**Task details**
Rewrite the data below, substituting "Where do I click to" for every instance of "Where should I click to" and keeping everything else the same.

Entries taken from a collection:
________
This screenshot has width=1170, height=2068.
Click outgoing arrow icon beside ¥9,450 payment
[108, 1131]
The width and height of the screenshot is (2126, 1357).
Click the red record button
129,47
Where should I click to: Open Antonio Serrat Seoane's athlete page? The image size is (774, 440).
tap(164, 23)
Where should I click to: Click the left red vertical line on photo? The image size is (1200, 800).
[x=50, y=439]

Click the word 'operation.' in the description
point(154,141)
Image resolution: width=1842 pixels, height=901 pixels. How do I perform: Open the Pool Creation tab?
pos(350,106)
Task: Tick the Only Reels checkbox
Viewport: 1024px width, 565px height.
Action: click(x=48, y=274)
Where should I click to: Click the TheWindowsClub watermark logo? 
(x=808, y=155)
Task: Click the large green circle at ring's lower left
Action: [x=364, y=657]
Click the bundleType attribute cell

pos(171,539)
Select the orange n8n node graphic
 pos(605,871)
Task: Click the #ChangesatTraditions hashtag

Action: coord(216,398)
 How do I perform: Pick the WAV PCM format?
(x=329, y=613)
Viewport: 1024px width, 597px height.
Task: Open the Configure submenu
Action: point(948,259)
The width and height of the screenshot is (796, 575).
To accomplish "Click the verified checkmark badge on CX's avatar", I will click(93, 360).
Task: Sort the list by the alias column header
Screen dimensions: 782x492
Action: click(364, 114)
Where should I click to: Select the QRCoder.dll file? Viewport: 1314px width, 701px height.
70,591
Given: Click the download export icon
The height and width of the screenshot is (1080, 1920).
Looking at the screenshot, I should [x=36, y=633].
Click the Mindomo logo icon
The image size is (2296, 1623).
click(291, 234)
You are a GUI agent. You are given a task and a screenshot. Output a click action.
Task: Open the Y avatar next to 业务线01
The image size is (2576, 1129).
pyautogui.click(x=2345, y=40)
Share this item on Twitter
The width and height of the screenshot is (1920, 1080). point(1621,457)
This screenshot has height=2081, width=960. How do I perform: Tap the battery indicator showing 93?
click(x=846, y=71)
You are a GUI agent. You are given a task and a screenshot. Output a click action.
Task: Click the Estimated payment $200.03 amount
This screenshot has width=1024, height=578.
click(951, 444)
________
**Answer for the task**
This screenshot has width=1170, height=2068.
Click outgoing arrow icon beside ¥9,450 payment
[108, 1131]
The width and height of the screenshot is (2126, 1357).
Click the red record button
129,47
Where do I click to: Open Antonio Serrat Seoane's athlete page? The image size is (774, 440).
tap(164, 23)
Where do I click to: Click the left red vertical line on photo? The image size is (1200, 800).
[x=50, y=439]

Click the word 'operation.' in the description
point(154,141)
Image resolution: width=1842 pixels, height=901 pixels. How do I perform: Open the Pool Creation tab?
pos(350,106)
Task: Tick the Only Reels checkbox
Viewport: 1024px width, 565px height.
Action: click(x=48, y=274)
Where do I click to: Click the TheWindowsClub watermark logo? 
(x=808, y=155)
Task: Click the large green circle at ring's lower left
Action: [x=364, y=657]
Click the bundleType attribute cell

pos(171,539)
Select the orange n8n node graphic
 pos(605,871)
Task: Click the #ChangesatTraditions hashtag

Action: coord(216,398)
 How do I perform: Pick the WAV PCM format?
(x=329, y=613)
Viewport: 1024px width, 597px height.
Task: Open the Configure submenu
Action: point(948,259)
The width and height of the screenshot is (796, 575).
To accomplish "Click the verified checkmark badge on CX's avatar", I will click(93, 360).
Task: Sort the list by the alias column header
Screen dimensions: 782x492
Action: click(364, 114)
Where do I click to: Select the QRCoder.dll file? Viewport: 1314px width, 701px height.
70,591
Given: Click the download export icon
The height and width of the screenshot is (1080, 1920).
Looking at the screenshot, I should [x=36, y=633].
Click the Mindomo logo icon
The image size is (2296, 1623).
click(291, 234)
You are a GUI agent. You are given a task and a screenshot. Output a click action.
Task: Open the Y avatar next to 业务线01
The image size is (2576, 1129).
pyautogui.click(x=2345, y=40)
Share this item on Twitter
The width and height of the screenshot is (1920, 1080). point(1621,457)
This screenshot has height=2081, width=960. How do I perform: Tap the battery indicator showing 93?
click(x=846, y=71)
You are a GUI agent. You are given a task and a screenshot. Output a click action.
Task: Click the Estimated payment $200.03 amount
This screenshot has width=1024, height=578.
click(951, 444)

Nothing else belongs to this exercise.